Punk und auch der Surrealismus, so sagt er wie fast alle hier, hätten das
Denken der Menschen in Island verändert. Nur dank dieser Wurzeln konnte
wohl eine einigermaßen gesunde Kulturindustrie erwachsen; bei kaum einem
Musiker hat man das Gefühl, die kommerzielle Verwertbarkeit beeinflusse die
kreative Arbeit inhaltlich. Einen spezifisch isländischen Sound gebe es
heute nicht mehr, glaubt der Schlagzeuger, der mit Fufanu Musik macht, die
zwischen Postpunk und Dark Wave anzusiedeln ist. „Was auch immer passiert
ist vielmehr ein Mix aus allen Genres.“
Gnarr selbst spielt in drei Bands, er hat sich das Musikmachen – klar –
selbst draufgeschafft. Er schiebt sich ein Plättchen Snus, jene in
Skandinavien beliebten Tabakbeutelchen, hinter die Lippe, und lehnt sich
zurück. „Viele Menschen fühlen sich hier einfach sehr frei, Kunst zu
schaffen und Dinge zu kreieren.“ Als Sohn Frosti samt Band kürzlich als
Support von Damon Albarn in London spielte, postete Vater Jón auf Facebook:
„I’m so proud of him. Stay frosty!“
Die Szene in Island ist so klein, dass jeder irgendwie mit jedem zu tun
hat. Mit Ásmundur „Ási“ Jónsson, dem Gründer des Labels Smekkleysa (Bad
Taste Records) und Plattenladeninhabers, treffe ich mich in einem Café auf
der Hauptstraße. Neben uns am Tisch sitzt zufällig Emiliana Torrini mit
Sohn und Nichte. Torrini ist die Frau, deren Song „Jungle Drum“ 2009 die
europäischen Radiostationen rauf und runter lief. Die Musikerin albert mit
ihrem Sohn rum. „Emiliana, spielst du eigentlich auch bald auf dem
Eurosonic?“, fragt Labelbetreiber Jonsson sie. Torrini verneint. Island ist
Mitte Januar Gastland beim niederländischen Showcase-Festival (siehe
Kasten).
## Urknall des neueren Pop
Jónssons Label könnte man als Urknall des neueren isländischen Pop
bezeichnen. Smekkleysa hat die ersten Aufnahmen der Sugarcubes 1986
veröffentlicht. Der Labelbetreiber ist indes nicht ganz sicher, ob die
Politik die Relevanz der zeitgenössischen Musik für Island schon begriffen
hat. „Ich habe Schwierigkeiten zu akzeptieren, wie erfolgreich Island als
Musiknation inzwischen ist und wie hart das Leben hier vor Ort in der
Kreativbranche noch ist“, sagt er. Auch ein wenig Angst vor einem
politischen Backlash hört man aus so mancher Aussage heraus.

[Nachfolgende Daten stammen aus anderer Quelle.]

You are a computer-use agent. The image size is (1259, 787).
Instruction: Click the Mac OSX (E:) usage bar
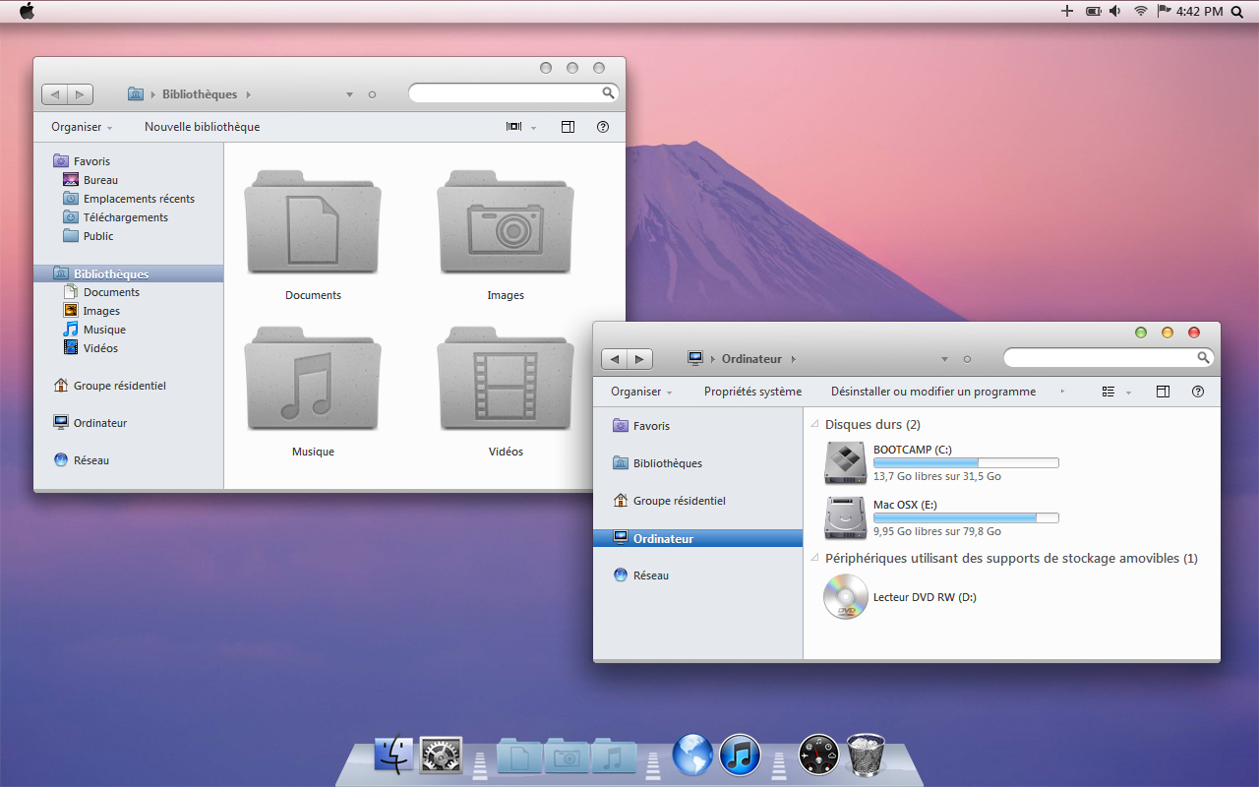[966, 517]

In Island regieren derzeit wieder die Selbstständigkeits- und die
Fortschrittspartei in einer Koalition (die unter anderem den EU-Beitritt
vorerst ad acta gelegt hat) – die gleiche Konstellation begleitete das Land
in den Bankencrash. IMX-Chef Baldursson sagt: „Von mir aus hätte die
Revolution gerne nachhaltiger sein dürfen.“
Was das isländische Pop-Biz betrifft, macht er sich hingegen keine Sorgen.
Man versucht derzeit vor allem, das Geld im Land zu halten: Die Managements
der beiden jüngsten Erfolgsacts Of Monsters And Men und Ásgeir hätten nun
in Island ihren Sitz. Ein kleiner, aber wichtiger Schritt, wie er sagt.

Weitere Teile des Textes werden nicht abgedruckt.